On November 17, 2020, the two parties met before a magistrate for a settlement conference which lasted more than six hours resulting in a settlement agreement and the case being dismissed without prejudice.

Unfortunately, this settlement agreement did not mark the end of the game's legal woes as less than a month later the parties submitted a request for the court to retain jurisdiction pending completion of the settlement. This motion was granted and then repeated three more times for an additional 90 days' extension before discussions broke down again. On April 16, 2021, Descendent Studios filed a motion to enforce the settlement agreed upon in November. The primary issues in dispute at this time related to whether or not the settlement agreement was binding and the definition of the term "revenues" with Little Orbit claiming that, in the context of the settlement, the term referred to net sales or profit whereas Descendent contends that the standard definition applies. On June 21, 2021, the court ruled the settlement binding with an effective date of May 24.

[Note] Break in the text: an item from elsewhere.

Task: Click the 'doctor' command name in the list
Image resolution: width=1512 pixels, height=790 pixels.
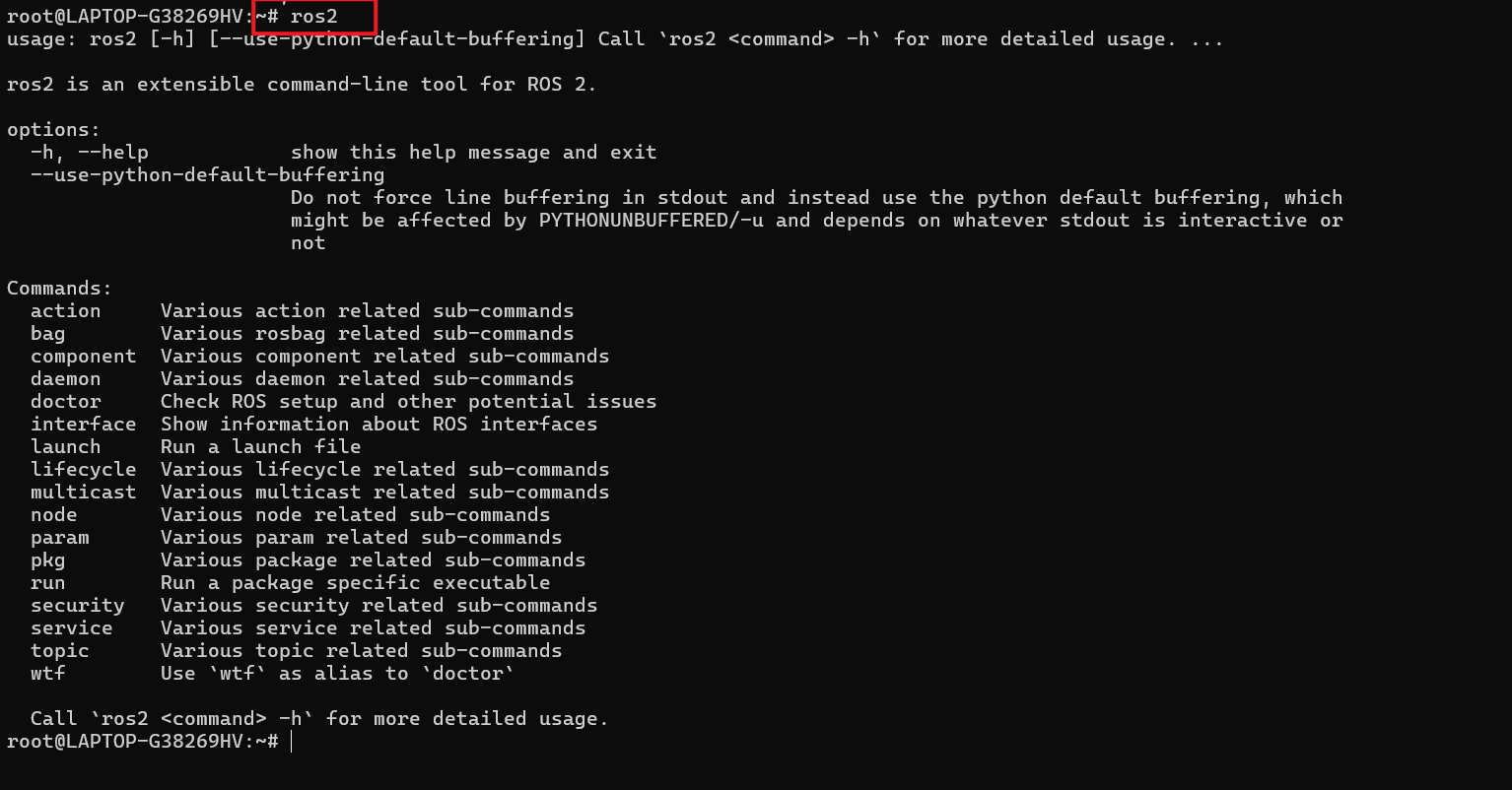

Days later, unhappy with the ruling, Little Orbit filed a motion to set aside the settlement alleging that Descendent had failed to uphold their end of the settlement agreement resulting in a second motion for enforcement of the settlement by Descendent Studios. On July 27, Little Orbit's motion was denied and Descendent's granted, resulting in the publisher filing an appeal on August 5, 2021. From this appeal ensued a flurry of motions and opposing filings, culminating in a hearing on December 16, 2021 at which a final settlement was negotiated between the parties.

===Settlement===
On March 10, 2022, the two parties announced a settlement in which Little Orbit purchased all rights, IP and assets of the game from Descendent Studios and assumed sole responsibility for the development and publishing of the title. The game was renamed back to its original working title, Ships That Fight Underground, which had been used prior to the deal with Interplay that granted Descendent rights to use the Descent IP.